Your objective — From the first entry to the last, copy everything exactly except the pictures.
__________________________________________________
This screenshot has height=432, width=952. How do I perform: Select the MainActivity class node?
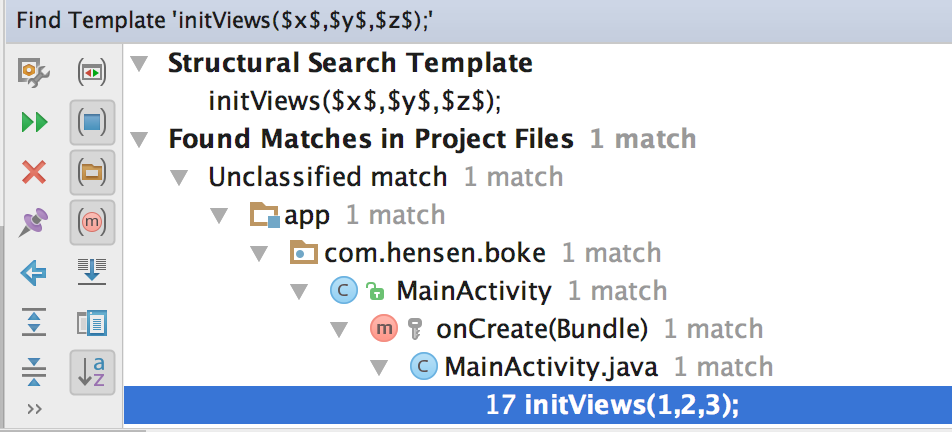click(x=474, y=291)
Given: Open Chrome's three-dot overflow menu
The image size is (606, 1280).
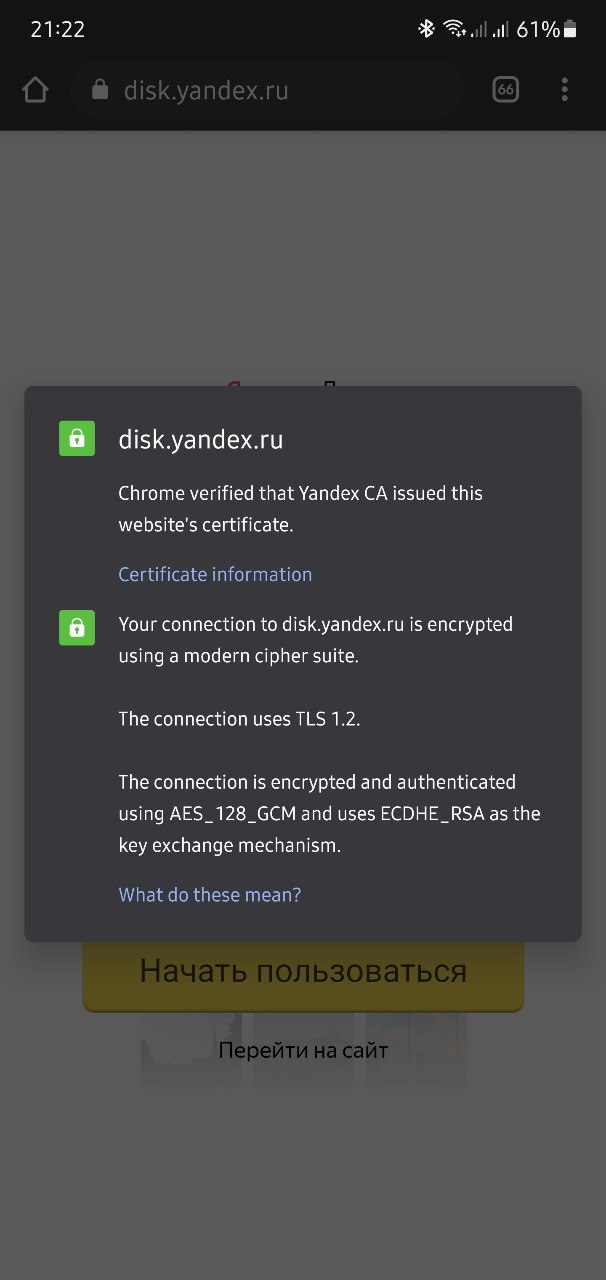Looking at the screenshot, I should 565,90.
__________________________________________________
Task output —
This screenshot has height=432, width=952. How do I perform: Select the MainActivity class node?
click(x=474, y=291)
Given: Open Chrome's three-dot overflow menu
The image size is (606, 1280).
Looking at the screenshot, I should 565,90.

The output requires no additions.